More heat was needed. My son and I reconfigured the forge to close in the interior, leaving only a slit for insertion of the blade.




This new and improved forge did the trick. The blade got plenty hot, allowing my son to complete his hammering.

Now my son prepared to heat the blade to the perfect temperature to establish a fine crystal structure and then quench the blade in oil. The point to quenching is to freeze a fine crystal structure in place and thereby harden the steel. My son was throwing around a lot of metallurgy terms at this point: austenite, martensite, critical temperature, normalization, and so forth into incomprehensibility. He wanted to heat the blade to a temperature where the steel's internal structure would no longer attract a magnet. After some trial and error with touching my refrigerator magnet to the red-hot blade, my son was confident that he could recognize the red-orange color that marked the blade's perfect temperature. He was ready to quench.

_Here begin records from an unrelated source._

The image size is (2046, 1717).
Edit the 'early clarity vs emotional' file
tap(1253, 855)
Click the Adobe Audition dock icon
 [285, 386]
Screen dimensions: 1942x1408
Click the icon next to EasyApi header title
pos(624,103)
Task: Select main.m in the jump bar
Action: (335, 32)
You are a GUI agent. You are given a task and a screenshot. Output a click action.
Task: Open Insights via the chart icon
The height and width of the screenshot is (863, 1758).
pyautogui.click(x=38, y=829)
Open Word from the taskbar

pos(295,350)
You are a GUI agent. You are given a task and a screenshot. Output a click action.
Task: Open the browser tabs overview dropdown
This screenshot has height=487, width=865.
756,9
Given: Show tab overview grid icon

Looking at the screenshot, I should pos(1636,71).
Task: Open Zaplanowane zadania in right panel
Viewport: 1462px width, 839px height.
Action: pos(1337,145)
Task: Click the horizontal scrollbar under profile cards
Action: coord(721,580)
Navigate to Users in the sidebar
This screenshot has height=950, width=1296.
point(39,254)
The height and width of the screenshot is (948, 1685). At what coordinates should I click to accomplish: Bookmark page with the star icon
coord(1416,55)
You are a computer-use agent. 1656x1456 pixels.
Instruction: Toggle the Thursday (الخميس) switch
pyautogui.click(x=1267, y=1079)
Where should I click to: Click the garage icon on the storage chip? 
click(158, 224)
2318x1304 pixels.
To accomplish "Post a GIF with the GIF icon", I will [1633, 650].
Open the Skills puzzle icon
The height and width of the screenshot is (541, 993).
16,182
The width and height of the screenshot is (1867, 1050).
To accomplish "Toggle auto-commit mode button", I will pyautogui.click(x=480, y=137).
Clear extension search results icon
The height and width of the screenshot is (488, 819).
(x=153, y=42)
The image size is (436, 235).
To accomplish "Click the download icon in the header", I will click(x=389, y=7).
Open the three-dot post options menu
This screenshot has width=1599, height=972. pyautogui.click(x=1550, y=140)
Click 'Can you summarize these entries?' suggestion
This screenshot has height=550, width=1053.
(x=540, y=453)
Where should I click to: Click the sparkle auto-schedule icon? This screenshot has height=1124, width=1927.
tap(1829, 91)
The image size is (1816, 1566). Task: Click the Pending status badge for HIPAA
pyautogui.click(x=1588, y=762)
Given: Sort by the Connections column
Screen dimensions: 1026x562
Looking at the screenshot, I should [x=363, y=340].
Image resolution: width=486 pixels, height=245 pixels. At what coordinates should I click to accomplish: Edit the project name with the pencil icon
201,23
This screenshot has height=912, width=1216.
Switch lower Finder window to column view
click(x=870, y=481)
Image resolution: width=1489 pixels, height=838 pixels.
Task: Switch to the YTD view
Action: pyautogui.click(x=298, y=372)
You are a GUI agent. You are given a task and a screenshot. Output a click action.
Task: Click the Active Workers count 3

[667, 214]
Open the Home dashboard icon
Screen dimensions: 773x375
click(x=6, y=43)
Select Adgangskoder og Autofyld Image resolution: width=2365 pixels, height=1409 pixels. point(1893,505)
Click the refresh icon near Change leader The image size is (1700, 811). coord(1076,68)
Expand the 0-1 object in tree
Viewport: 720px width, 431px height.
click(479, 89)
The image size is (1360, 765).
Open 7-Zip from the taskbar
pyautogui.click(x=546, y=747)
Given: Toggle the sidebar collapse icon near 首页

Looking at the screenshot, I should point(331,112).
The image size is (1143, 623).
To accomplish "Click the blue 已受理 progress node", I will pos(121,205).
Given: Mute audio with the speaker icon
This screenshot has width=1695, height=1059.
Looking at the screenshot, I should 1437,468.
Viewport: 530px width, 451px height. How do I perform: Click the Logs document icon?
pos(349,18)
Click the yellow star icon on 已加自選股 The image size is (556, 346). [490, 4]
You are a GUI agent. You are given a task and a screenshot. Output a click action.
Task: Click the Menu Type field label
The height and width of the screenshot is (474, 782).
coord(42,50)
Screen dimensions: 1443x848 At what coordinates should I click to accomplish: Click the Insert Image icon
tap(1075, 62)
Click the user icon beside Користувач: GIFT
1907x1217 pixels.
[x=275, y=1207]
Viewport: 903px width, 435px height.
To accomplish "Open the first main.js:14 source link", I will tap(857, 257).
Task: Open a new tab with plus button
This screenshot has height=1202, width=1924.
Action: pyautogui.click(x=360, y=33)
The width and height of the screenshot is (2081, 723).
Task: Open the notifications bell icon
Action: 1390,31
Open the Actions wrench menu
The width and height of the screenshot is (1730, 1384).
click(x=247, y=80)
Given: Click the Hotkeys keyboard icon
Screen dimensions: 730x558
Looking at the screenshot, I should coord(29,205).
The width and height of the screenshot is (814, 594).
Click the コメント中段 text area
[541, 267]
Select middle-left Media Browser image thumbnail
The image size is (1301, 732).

We had improvised a quench tank by filling a stock pot full of canola oil. (Kiddies, do not try this at home.) My son plunged the red-hot blade into the oil. The odor of Chinese stir fry filled the garage. After a few minutes my son pulled the blade from the oil. The steel was coated with a lovely brown residue of burned canola oil.



Now it was time for my son to begin the long filing process to finish shaping the blade and to put a nice edge on it. However, my son looked down the line of the blade, squinting and scowling. The blade wasn't quite straight enough. It offended his standards of craftsmanship.

He decided to clamp the blade tightly between two steel plates and cook this assembly in the kitchen oven at 425 degrees for half an hour in hopes of straightening the slight bend at the middle of the blade. Unfortunately, this cooking process didn't work. He tried again, placing some nickels as shims between the blade and the steel plates, clamping everything back down, and cooking it all for another half hour. Still didn't work. Finally, he took the blade back to the garage to coax it into straightness using the vise. The result was heartbreaking.



I'm sure his next knife making attempt will have a happier outcome.